=== MATERIAL SUPPLIED ===

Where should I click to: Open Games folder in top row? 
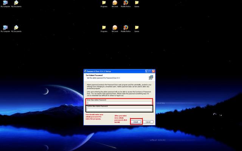pyautogui.click(x=137, y=3)
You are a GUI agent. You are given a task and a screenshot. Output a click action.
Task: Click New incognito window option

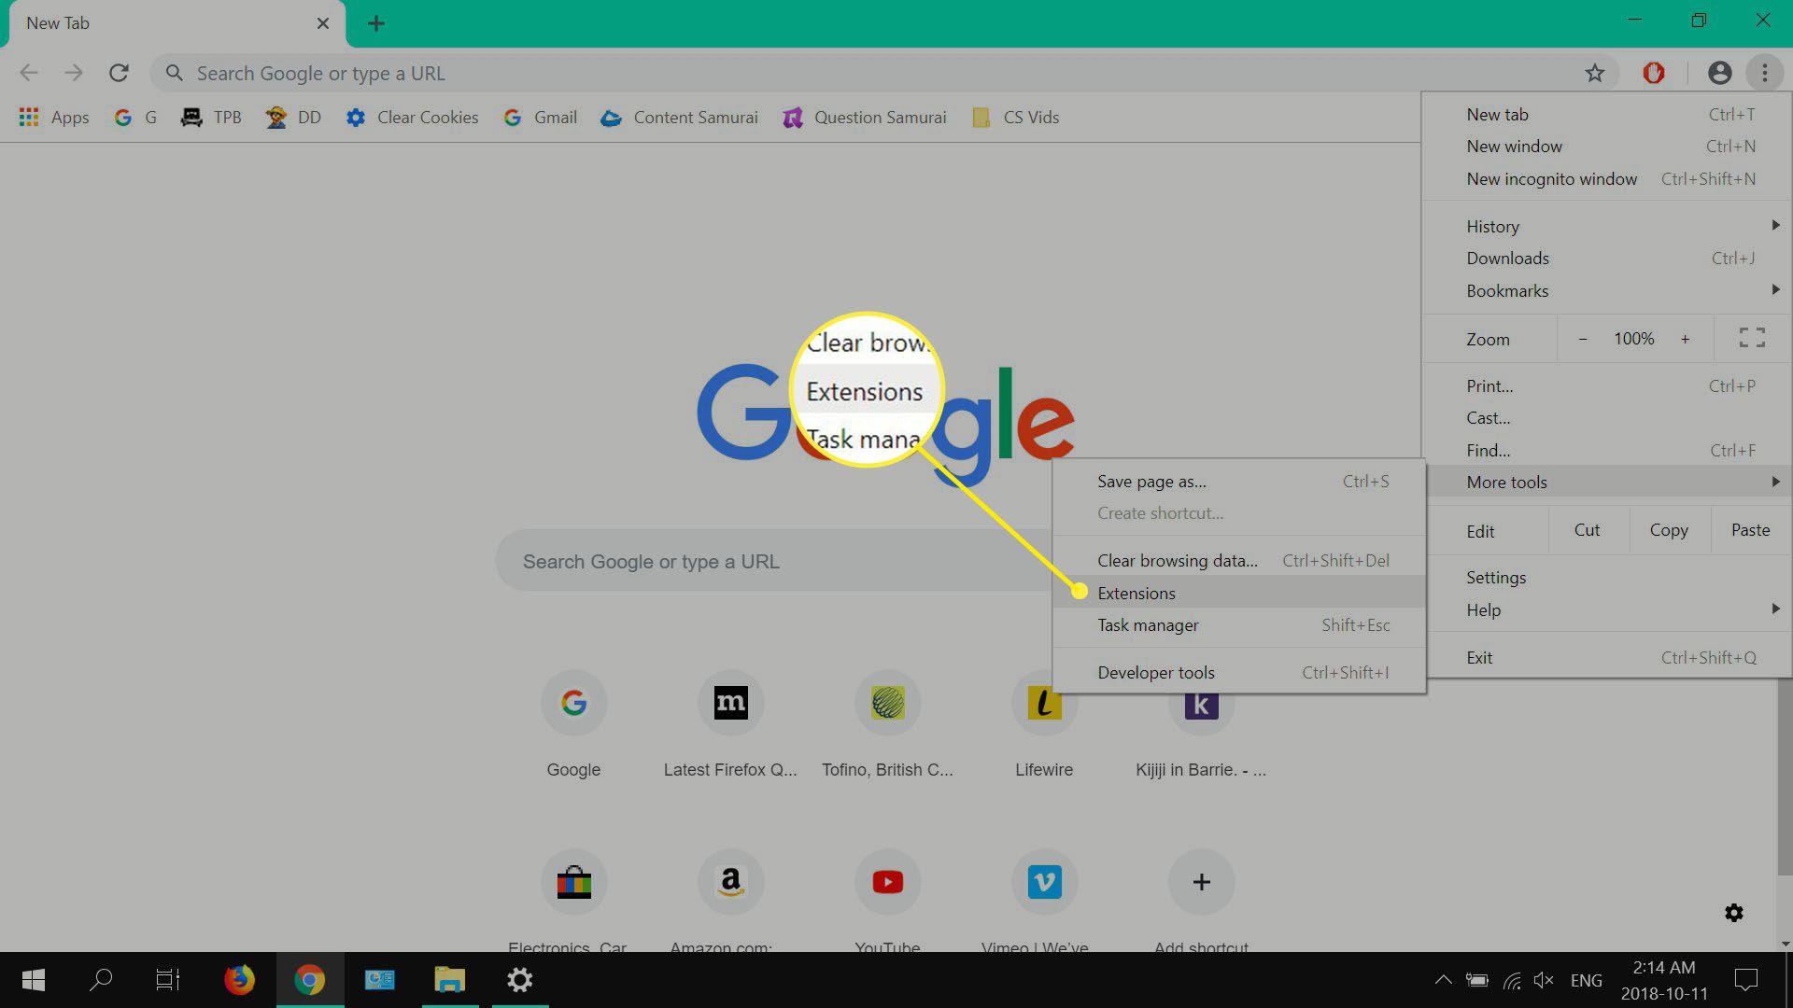click(x=1550, y=178)
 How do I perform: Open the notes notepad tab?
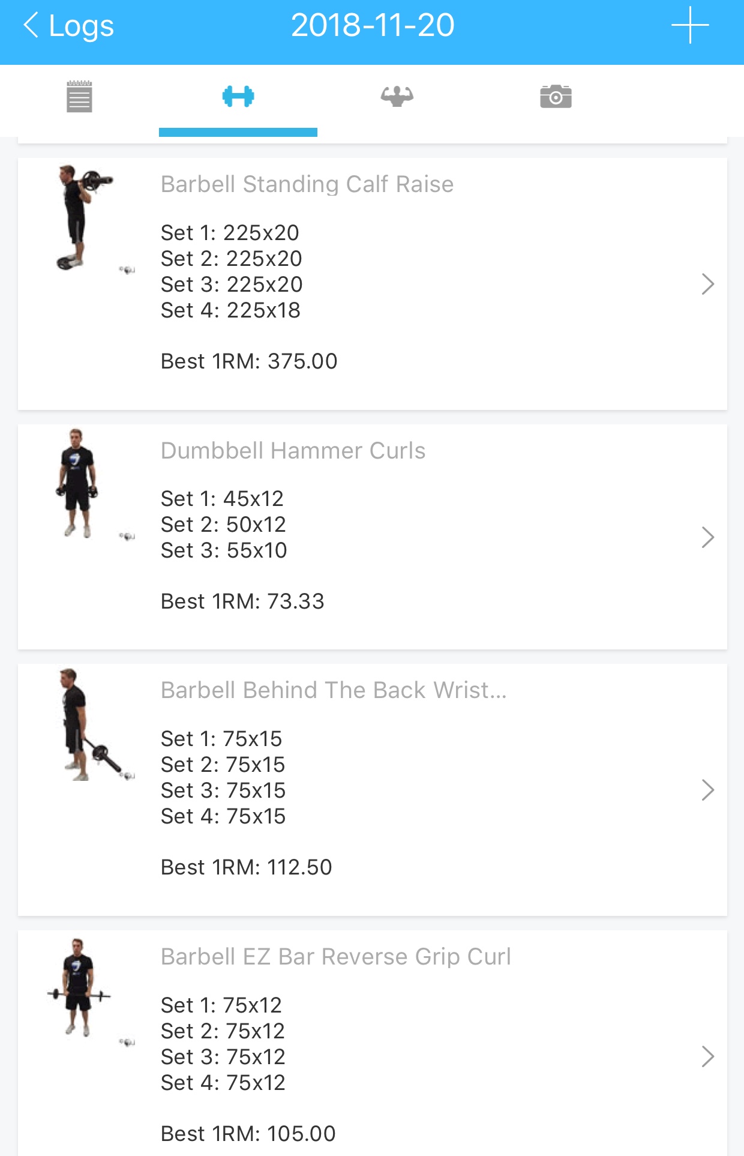tap(79, 97)
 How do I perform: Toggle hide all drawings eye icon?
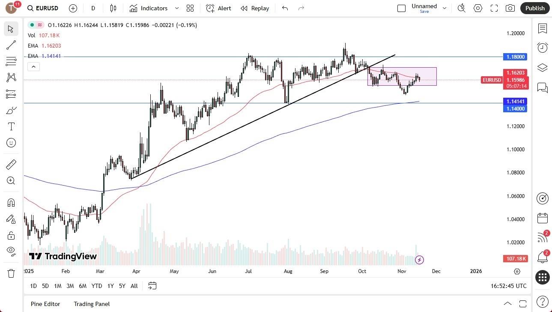pyautogui.click(x=11, y=251)
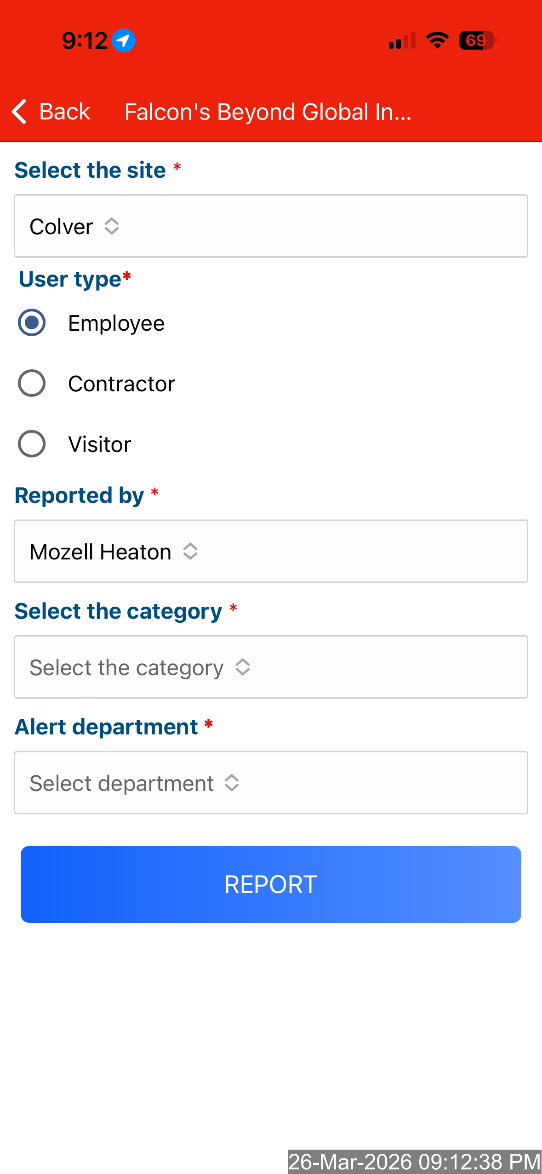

===

▶ [WHAT YOU NEED TO DO]: Would you write out an exact copy of the entries above, with no images?

▶ [RESPONSE TO THIS TASK]:
Where should I click to: Open Games folder in top row? 
pyautogui.click(x=137, y=3)
You are a GUI agent. You are given a task and a screenshot. Output a click action.
Task: Click New incognito window option

click(x=1550, y=178)
 How do I perform: Open the notes notepad tab?
tap(79, 97)
 How do I perform: Toggle hide all drawings eye icon?
pyautogui.click(x=11, y=251)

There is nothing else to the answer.